Is there a standard approach to converting a Likert Scale to a CSAT%?

David Newman
David Newman Member
edited February 2023 in Services Delivery & Operations

Depending on the source, I get strong opinions with one of three options that seem to be commonly used.

In our case, we have survey options that are roughly worded in this manner:

"The service that you received was excellent"

With the following options:

Strongly Agree, Agree, neither agree nor disagree, disagree, and strongly disagree.

We assign a 1-5 value to those options.

Since our executive team likes to see things in percentage terms, we use those value to convert to a percentage and I currently disagree with our internal approach.

Effectively, I have found the following three calculations used in the industry:

1.) Take the total selected values and divide by the total available.
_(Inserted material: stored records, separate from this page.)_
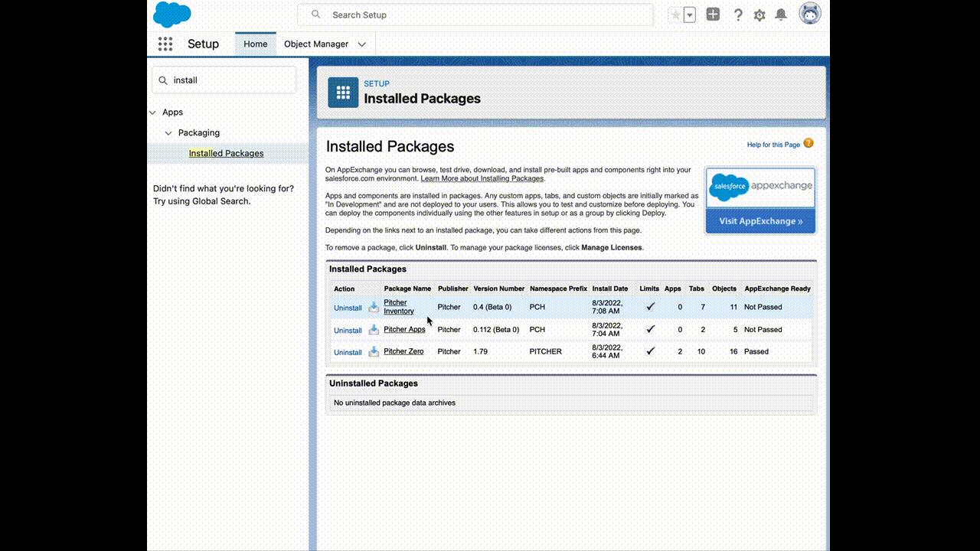Click the Visit AppExchange button
Screen dimensions: 980x551
[760, 221]
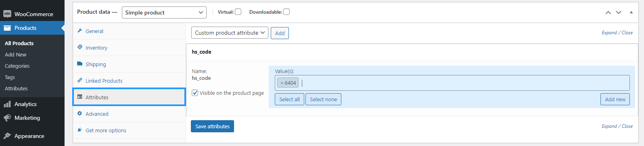Click the Select all button
644x146 pixels.
[x=289, y=99]
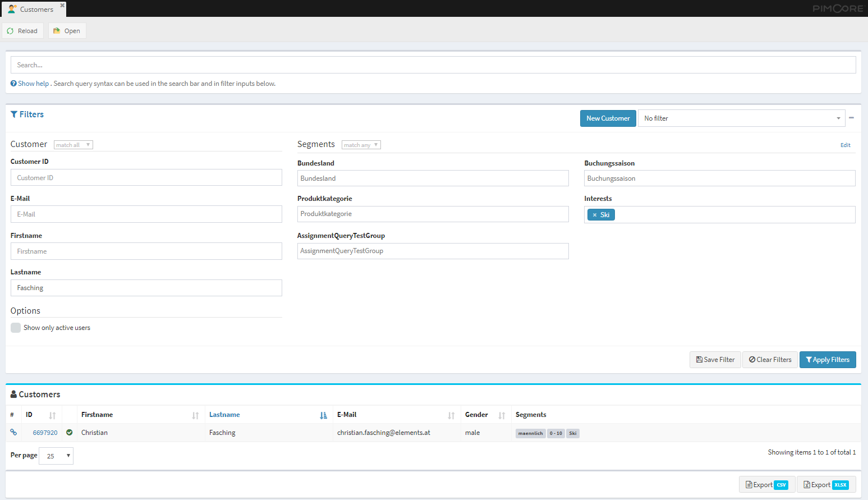
Task: Switch to the Customers tab
Action: point(33,9)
In other words, if there were three survey response and a 3 and two 5s were chosen, you'd have the sum of the responses (13) divided by the total possible (15) to give you a % of 86.7%.

2.) Since the lowest possible percentage is 20% with the conversion outlined in 1 is 20%, some prefer to convert the 1-5 Likert scale to a 0-100% scale with steps at 0, 25, 50, 75 and 100. With the same response set illustrated above, you'd take the sum of the % values (50%+100%+100%=250%) and divide by the total available percentage (3x100%-300%) giving you 83.3%.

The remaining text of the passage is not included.